Qwen3-VL 2B¶

Overview¶

This tutorial explains how to run the multi-modal model on vLLM using multiple RBLN NPUs. For this guide, we will use the Qwen/Qwen3-VL-2B-Instruct model that allows images and videos as inputs.

Setup & Installation¶

Before you begin, ensure that your system environment is properly configured and that all required packages are installed. This includes:

System Requirements:
- Python: 3.10–3.13
- RBLN Driver
Packages Requirements:
- torch
- transformers
- numpy
- RBLN Compiler
- optimum-rbln
- huggingface_hub[cli]
- vllm-rbln – automatically installs vLLM

Installation Command:

pip install \
  --extra-index-url https://pypi.rbln.ai/simple \
  rebel-compiler==0.10.4.post1
pip install \
  --extra-index-url https://wheels.vllm.ai/0.18.0/cpu \
  --extra-index-url https://download.pytorch.org/whl/cpu \
  vllm-rbln==0.10.4

Note

Please note that rebel-compiler requires an RBLN Portal account.
The commands above are intended for a default pip install on Debian-based Linux such as Ubuntu. For all other configurations, refer to the Installation Guide for the supported install matrix and the applicable commands.

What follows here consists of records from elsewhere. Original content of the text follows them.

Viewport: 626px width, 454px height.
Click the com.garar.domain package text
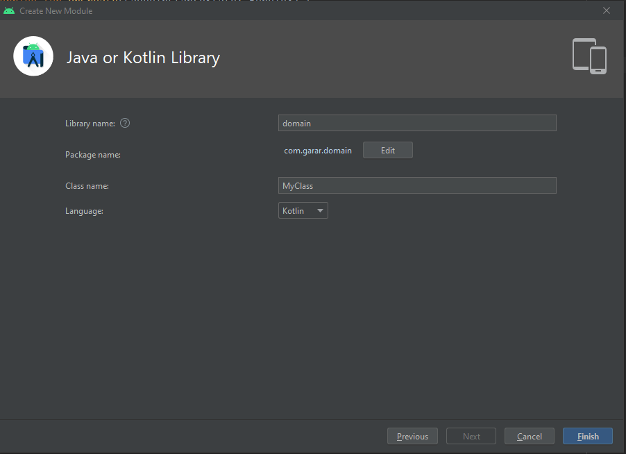point(318,150)
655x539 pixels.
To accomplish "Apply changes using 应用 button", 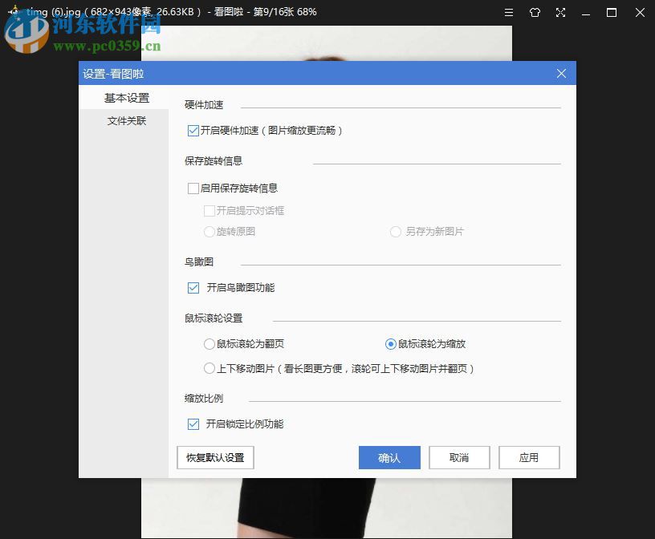I will (529, 457).
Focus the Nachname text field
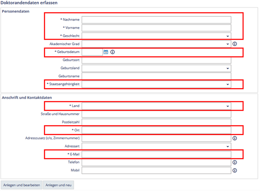 click(156, 20)
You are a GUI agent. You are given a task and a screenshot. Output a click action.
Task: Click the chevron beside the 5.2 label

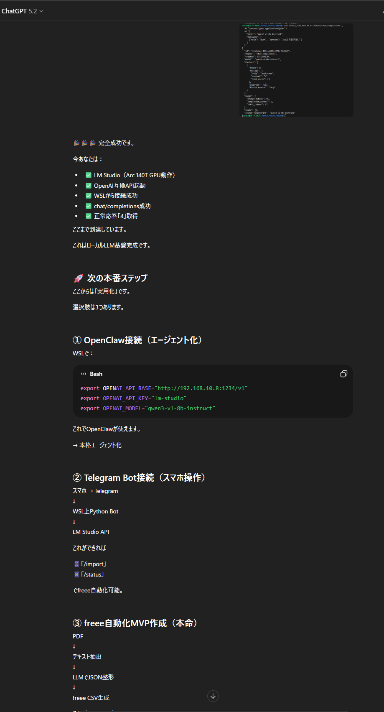[x=41, y=11]
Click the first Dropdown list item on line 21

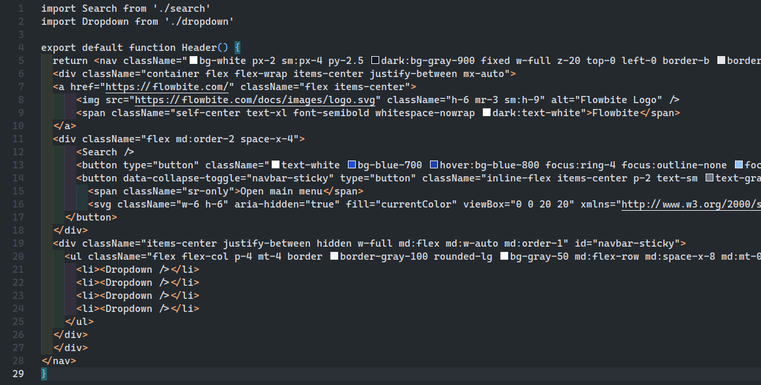point(138,270)
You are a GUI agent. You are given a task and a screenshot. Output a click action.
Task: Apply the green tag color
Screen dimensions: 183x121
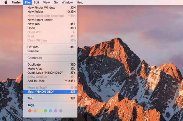tap(45, 111)
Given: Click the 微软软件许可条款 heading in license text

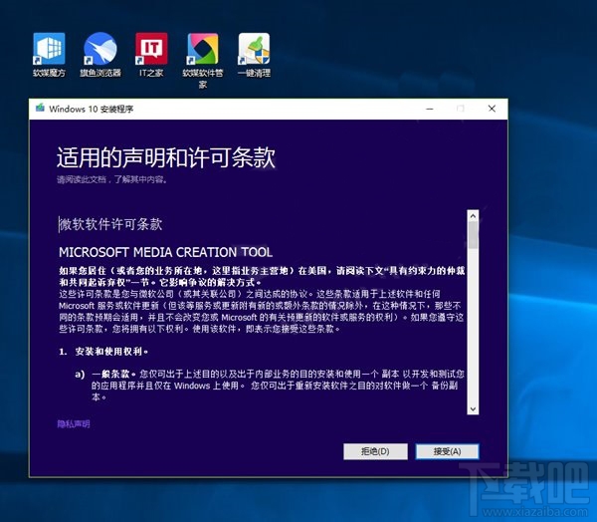Looking at the screenshot, I should coord(110,224).
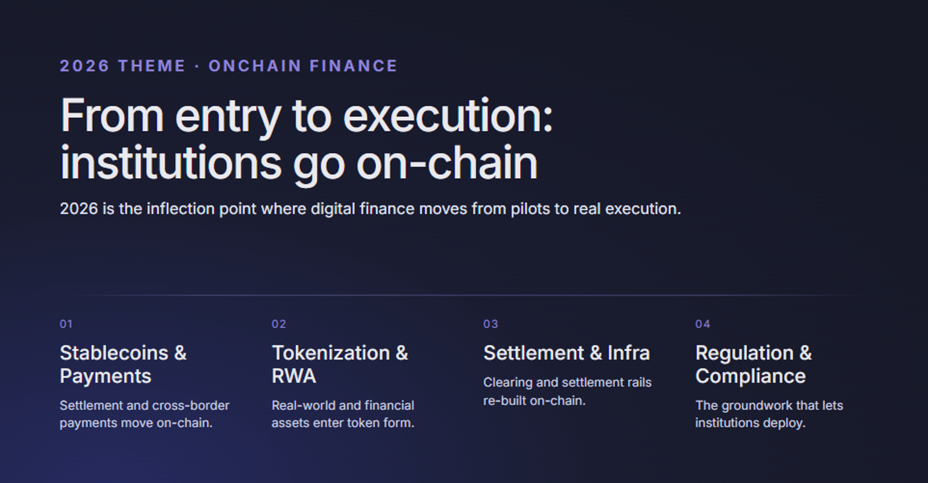Click the groundwork that lets institutions deploy text

[x=769, y=414]
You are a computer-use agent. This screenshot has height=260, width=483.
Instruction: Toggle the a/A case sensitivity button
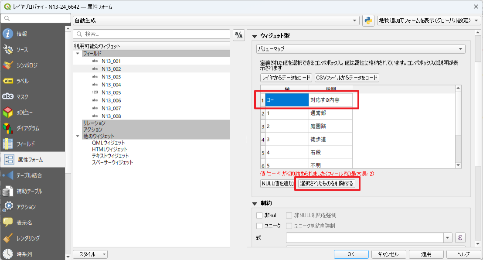click(x=239, y=36)
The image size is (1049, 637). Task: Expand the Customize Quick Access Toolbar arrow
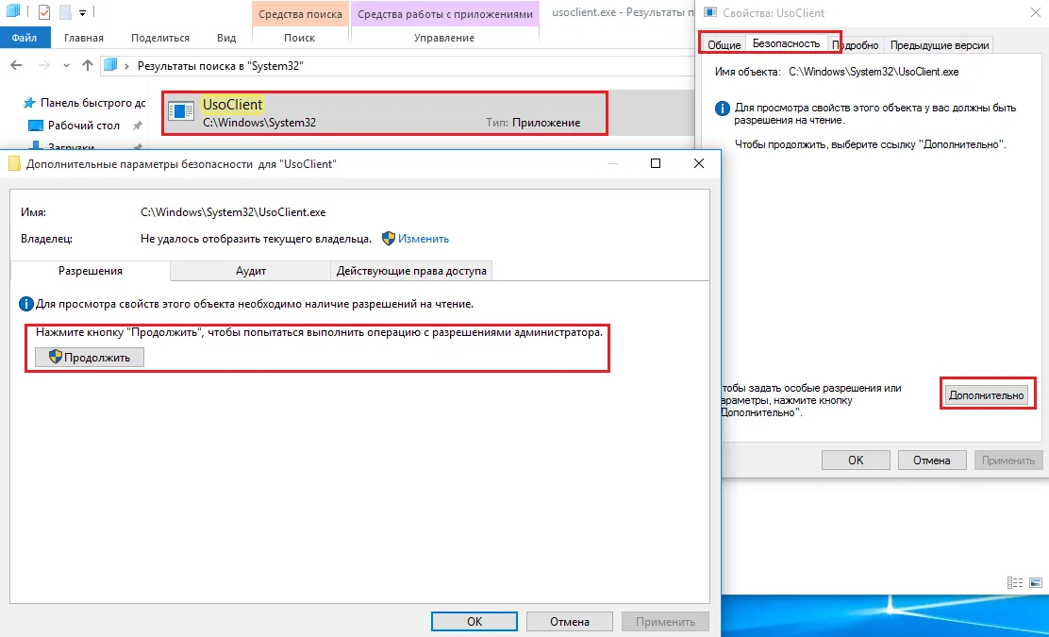(x=83, y=12)
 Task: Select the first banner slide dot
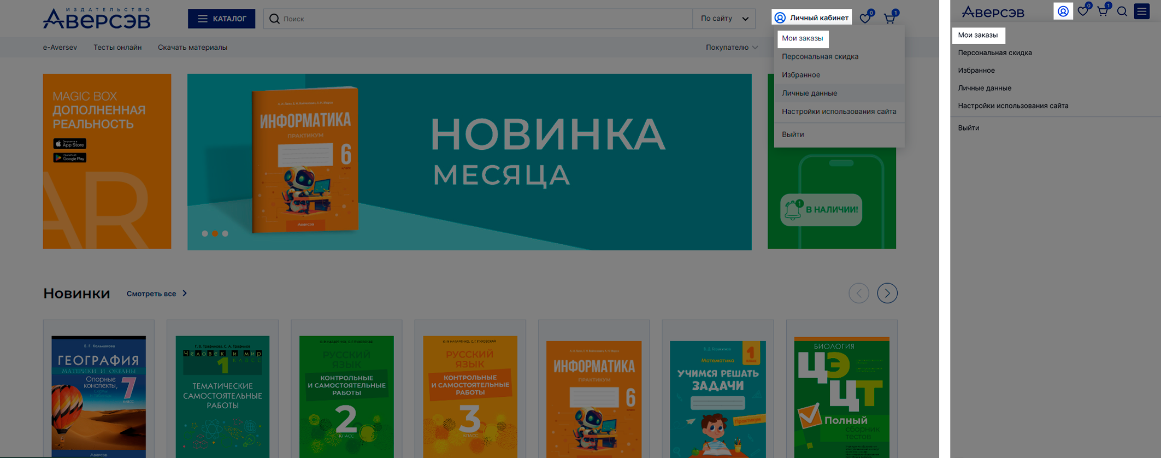click(x=205, y=233)
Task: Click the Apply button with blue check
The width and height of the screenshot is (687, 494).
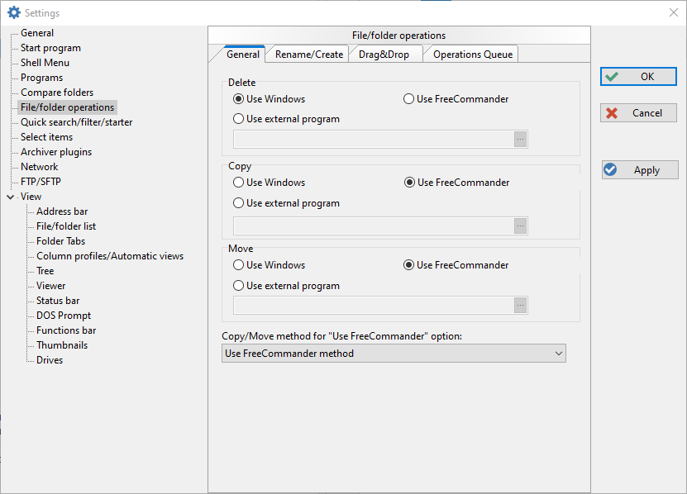Action: pos(640,170)
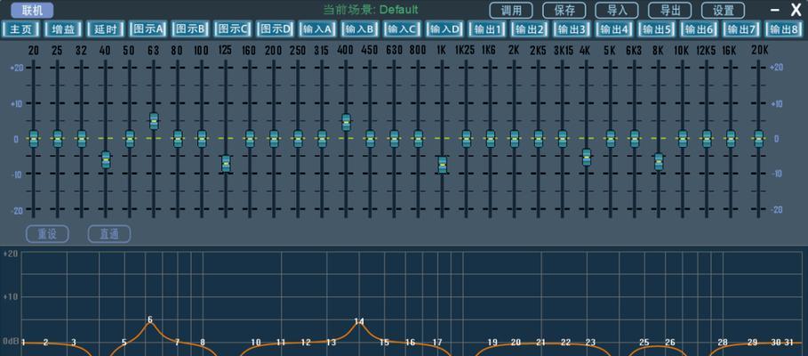
Task: Open 设置 settings
Action: (723, 11)
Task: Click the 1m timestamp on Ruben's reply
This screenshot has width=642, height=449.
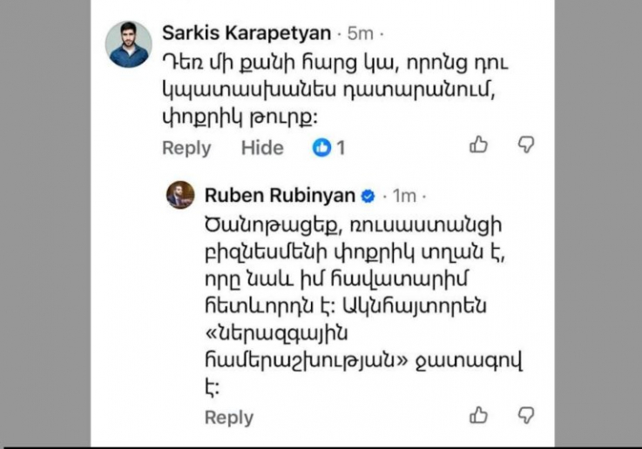Action: click(404, 195)
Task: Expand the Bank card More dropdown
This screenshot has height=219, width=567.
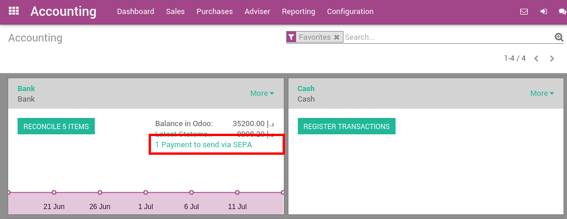Action: [262, 93]
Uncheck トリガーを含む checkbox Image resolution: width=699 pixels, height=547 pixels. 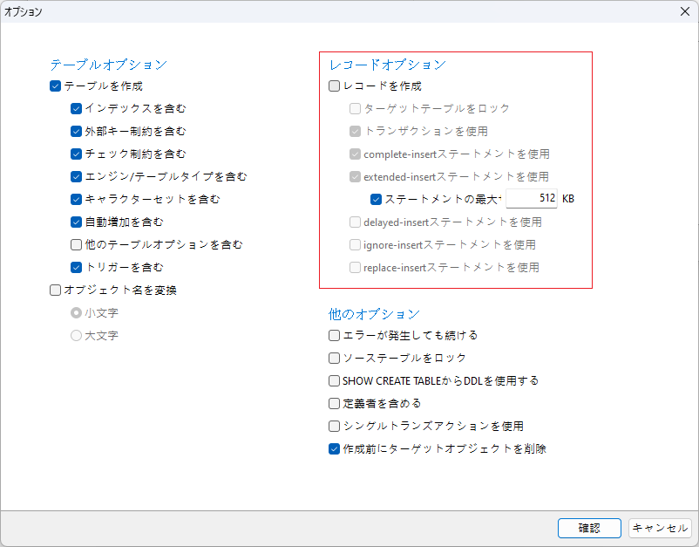pos(77,268)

1. Execution: With Pre-Compilation¶

This step demonstrates how to use vLLM to serve the Qwen/Qwen3-VL-2B-Instruct model on multiple RBLN NPUs.

Warning

Sharing the default device pool across submodules can exhaust device memory as batch_size grows. The example below assigns visual and the LM to disjoint device pools to avoid this. See Multi-Module Models for details.

1.1. Model Compilation¶

You can modify the parameters of the main module as well as the submodules through rbln_config. For the original source code, refer to the RBLN Model Zoo. If you need the API reference, see RblnModelConfig.

visual submodule:
- max_seq_lens: Defines the max sequence length for Vision Transformer (ViT), representing the number of patches in an image.
- device: Defines the device allocation for each submodule during runtime.
- tensor_parallel_size: Defines the number of NPUs to be used for ViT inference.
  - As Qwen3-VL consists of multiple submodules, loading them all onto a single device may exceed its memory capacity, especially as the batch size increases. By distributing submodules across devices, memory usage can be optimized for efficient runtime performance.
main module:
- tensor_parallel_size: Defines the number of NPUs to be used for inference.
- kvcache_partition_len: Defines the length of KV cache partitions for flash attention.
- max_seq_len: Defines max position embedding for the language model, must be a multiple of kvcache_partition_len.
- device: Defines the device allocation for other modules except specifically device-allocated submodules.
- batch_size: Defines the batch size for compilation.
- decoder_batch_sizes: Defines the batch sizes for dynamic batching.

Note

Select batch size based on model size and NPU specs. Moreover, vllm-rbln supports Dynamic Batching to ensure optimal throughput and resource utilization. See Dynamic Batching for details.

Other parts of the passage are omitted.